● **DIRECTIVE**: Could you pull out every line of the data below, from the one containing "is (648, 583)." down to the one containing "Looking at the screenshot, I should [1340, 192].", both included, and reproduce them word for word?
── GIVEN RECORDS ──
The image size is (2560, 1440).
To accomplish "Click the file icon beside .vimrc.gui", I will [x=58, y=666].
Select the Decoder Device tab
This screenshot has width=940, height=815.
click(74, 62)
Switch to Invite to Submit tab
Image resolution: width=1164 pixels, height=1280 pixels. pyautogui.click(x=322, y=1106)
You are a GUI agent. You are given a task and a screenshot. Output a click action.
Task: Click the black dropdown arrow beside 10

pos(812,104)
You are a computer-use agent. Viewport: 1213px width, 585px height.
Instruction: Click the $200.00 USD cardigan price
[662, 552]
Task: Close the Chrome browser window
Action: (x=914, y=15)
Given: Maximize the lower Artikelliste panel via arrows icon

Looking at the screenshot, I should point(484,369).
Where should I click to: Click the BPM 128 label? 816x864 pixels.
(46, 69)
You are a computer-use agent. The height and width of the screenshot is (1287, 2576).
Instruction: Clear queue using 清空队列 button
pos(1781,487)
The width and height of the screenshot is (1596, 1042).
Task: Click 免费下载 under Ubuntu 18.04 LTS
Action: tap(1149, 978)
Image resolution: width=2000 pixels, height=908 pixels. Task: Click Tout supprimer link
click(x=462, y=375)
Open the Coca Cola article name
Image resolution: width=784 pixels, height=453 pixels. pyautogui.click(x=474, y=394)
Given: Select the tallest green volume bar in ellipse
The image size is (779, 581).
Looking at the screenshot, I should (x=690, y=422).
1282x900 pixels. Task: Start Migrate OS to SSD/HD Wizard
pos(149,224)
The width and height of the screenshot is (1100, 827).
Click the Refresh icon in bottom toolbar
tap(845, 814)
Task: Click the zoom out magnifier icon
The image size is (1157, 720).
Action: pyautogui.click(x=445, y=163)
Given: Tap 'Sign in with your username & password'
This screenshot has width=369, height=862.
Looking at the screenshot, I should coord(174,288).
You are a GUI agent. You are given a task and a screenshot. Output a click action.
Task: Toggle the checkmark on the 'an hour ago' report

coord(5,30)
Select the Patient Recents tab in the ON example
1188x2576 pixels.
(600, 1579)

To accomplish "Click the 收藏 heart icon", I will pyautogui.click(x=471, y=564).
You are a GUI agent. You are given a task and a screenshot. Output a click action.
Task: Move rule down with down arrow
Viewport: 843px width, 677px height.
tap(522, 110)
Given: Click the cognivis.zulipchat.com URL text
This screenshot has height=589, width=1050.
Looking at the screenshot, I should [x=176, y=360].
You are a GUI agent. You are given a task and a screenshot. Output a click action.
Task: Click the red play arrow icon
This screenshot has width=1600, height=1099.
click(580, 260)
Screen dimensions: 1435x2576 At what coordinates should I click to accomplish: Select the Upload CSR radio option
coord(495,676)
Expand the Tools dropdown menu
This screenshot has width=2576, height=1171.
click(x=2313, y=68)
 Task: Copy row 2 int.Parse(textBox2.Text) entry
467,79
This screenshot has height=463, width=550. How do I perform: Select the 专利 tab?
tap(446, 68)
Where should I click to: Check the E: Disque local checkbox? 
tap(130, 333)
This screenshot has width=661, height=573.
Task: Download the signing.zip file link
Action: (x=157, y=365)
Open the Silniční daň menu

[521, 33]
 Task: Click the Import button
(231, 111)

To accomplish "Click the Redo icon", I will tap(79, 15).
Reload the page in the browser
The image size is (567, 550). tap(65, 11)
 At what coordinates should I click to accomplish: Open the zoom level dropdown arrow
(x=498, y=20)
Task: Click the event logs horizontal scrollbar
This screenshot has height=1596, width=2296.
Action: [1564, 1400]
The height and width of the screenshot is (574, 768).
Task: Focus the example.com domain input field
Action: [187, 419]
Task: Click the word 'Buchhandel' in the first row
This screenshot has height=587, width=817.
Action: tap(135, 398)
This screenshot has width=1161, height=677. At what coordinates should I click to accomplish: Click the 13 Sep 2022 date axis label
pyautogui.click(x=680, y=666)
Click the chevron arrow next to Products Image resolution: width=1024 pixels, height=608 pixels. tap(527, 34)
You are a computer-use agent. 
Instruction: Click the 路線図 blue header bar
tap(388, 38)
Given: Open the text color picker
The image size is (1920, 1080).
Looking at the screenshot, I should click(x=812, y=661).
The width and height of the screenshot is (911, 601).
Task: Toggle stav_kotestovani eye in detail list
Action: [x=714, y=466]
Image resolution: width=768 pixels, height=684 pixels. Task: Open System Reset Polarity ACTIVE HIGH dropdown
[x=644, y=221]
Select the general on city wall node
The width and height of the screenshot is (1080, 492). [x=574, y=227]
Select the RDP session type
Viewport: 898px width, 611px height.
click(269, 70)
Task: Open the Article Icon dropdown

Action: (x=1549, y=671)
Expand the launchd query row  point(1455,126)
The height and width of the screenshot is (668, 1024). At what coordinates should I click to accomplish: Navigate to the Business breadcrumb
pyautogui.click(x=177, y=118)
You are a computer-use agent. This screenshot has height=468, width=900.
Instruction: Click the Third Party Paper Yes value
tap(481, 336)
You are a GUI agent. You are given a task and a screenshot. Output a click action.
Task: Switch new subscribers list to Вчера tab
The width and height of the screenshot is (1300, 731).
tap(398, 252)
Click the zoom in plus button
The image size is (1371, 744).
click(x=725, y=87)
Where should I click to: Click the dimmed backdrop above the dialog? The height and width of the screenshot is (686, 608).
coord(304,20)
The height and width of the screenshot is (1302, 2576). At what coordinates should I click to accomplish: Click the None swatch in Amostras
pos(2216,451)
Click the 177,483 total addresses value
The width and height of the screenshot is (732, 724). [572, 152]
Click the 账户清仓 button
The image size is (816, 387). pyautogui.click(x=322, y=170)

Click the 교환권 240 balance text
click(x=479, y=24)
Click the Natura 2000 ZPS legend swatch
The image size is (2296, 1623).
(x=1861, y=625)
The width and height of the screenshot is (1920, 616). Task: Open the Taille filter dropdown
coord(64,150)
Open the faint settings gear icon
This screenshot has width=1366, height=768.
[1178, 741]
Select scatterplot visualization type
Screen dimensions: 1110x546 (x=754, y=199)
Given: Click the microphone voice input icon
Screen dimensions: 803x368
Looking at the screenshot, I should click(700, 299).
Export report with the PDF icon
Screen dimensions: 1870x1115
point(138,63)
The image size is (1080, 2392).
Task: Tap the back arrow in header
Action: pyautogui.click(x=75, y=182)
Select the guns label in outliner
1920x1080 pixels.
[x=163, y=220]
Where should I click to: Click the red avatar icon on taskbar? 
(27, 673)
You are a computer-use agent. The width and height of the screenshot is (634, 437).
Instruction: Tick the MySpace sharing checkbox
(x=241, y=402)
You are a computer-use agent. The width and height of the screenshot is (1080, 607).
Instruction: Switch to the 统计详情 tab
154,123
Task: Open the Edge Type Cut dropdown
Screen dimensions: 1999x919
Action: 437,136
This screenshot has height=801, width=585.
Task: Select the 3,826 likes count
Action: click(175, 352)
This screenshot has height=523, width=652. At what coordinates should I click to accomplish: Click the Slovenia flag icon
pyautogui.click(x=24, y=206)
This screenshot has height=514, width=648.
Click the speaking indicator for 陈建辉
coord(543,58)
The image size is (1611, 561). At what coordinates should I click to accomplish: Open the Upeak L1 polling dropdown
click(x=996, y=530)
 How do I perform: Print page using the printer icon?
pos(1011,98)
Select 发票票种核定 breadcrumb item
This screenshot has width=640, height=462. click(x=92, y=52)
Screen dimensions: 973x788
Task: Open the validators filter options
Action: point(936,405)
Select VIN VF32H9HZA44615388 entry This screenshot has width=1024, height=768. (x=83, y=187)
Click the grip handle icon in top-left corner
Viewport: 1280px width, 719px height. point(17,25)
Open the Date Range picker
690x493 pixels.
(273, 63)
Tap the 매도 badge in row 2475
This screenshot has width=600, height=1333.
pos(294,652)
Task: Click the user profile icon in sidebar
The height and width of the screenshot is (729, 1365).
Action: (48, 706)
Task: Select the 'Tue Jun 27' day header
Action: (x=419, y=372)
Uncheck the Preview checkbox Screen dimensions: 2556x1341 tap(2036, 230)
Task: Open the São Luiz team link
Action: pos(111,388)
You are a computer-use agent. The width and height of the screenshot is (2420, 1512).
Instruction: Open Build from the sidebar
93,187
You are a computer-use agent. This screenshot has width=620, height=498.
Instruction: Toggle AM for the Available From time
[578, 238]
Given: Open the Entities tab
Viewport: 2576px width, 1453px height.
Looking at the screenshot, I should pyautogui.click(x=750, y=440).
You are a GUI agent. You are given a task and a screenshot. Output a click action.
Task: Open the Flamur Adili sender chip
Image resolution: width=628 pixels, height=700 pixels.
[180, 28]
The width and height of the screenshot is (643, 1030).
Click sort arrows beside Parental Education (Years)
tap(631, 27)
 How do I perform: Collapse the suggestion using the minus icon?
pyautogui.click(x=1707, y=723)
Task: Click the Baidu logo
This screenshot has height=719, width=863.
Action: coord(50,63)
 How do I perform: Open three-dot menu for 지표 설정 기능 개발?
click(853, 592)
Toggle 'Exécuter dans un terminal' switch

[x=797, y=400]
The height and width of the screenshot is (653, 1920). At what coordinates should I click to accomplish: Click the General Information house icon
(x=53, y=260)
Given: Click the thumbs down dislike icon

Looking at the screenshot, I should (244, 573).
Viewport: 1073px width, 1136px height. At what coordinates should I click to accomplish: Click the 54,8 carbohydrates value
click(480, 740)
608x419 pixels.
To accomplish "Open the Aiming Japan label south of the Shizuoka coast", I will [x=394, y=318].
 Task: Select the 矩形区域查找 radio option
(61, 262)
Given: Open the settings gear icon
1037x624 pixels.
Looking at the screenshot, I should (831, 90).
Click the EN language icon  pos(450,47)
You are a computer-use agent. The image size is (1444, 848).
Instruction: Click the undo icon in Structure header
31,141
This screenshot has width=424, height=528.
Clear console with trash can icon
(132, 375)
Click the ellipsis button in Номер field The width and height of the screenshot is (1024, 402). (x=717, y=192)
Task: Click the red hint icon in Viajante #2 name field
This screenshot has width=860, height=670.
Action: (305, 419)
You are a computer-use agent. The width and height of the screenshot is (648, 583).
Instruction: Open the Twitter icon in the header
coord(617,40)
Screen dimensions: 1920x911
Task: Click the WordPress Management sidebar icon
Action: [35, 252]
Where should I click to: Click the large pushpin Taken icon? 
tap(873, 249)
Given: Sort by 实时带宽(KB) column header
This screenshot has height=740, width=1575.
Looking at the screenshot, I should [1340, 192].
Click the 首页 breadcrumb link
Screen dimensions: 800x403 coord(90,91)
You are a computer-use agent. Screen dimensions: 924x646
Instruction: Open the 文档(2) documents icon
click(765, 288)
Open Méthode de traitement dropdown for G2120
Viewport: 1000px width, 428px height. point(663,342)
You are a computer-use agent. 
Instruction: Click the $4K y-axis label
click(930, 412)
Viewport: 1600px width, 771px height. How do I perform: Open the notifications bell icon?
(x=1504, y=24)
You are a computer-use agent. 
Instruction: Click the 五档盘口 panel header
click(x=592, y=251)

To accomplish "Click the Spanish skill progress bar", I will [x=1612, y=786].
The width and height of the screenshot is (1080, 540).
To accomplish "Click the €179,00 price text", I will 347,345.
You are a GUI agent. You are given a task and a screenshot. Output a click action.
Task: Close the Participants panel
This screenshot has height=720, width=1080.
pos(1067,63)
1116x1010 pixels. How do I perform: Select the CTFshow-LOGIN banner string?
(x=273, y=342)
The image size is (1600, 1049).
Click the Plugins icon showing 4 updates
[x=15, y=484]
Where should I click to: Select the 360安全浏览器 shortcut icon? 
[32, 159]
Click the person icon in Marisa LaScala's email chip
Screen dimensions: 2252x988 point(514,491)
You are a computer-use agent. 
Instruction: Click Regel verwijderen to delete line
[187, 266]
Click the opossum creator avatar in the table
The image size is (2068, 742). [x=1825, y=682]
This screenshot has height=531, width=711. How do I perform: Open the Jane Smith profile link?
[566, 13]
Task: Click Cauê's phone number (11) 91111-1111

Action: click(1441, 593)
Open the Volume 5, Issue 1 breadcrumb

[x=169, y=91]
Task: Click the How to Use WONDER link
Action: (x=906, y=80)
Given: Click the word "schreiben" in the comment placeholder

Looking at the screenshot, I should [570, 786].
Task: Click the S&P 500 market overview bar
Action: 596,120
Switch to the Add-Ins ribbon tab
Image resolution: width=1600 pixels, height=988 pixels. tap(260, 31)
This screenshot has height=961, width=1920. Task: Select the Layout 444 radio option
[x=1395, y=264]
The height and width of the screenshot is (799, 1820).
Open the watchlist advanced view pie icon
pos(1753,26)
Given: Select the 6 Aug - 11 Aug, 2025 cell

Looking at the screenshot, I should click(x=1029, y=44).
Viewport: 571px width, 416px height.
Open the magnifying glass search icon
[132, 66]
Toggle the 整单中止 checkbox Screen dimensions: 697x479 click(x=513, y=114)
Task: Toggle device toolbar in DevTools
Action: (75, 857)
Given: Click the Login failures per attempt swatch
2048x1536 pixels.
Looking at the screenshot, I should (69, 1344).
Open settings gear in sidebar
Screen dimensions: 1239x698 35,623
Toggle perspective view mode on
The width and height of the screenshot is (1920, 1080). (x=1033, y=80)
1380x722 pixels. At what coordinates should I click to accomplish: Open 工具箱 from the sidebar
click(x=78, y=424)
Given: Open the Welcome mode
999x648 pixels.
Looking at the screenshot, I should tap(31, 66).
───
● **RESPONSE TO THIS EXERCISE**:
You are a computer-use agent. The width and height of the screenshot is (648, 583).
Instruction: Open the Twitter icon in the header
coord(617,40)
Screen dimensions: 1920x911
Task: Click the WordPress Management sidebar icon
Action: [35, 252]
Where should I click to: Click the large pushpin Taken icon? 
tap(873, 249)
Given: Sort by 实时带宽(KB) column header
This screenshot has height=740, width=1575.
Looking at the screenshot, I should [1340, 192].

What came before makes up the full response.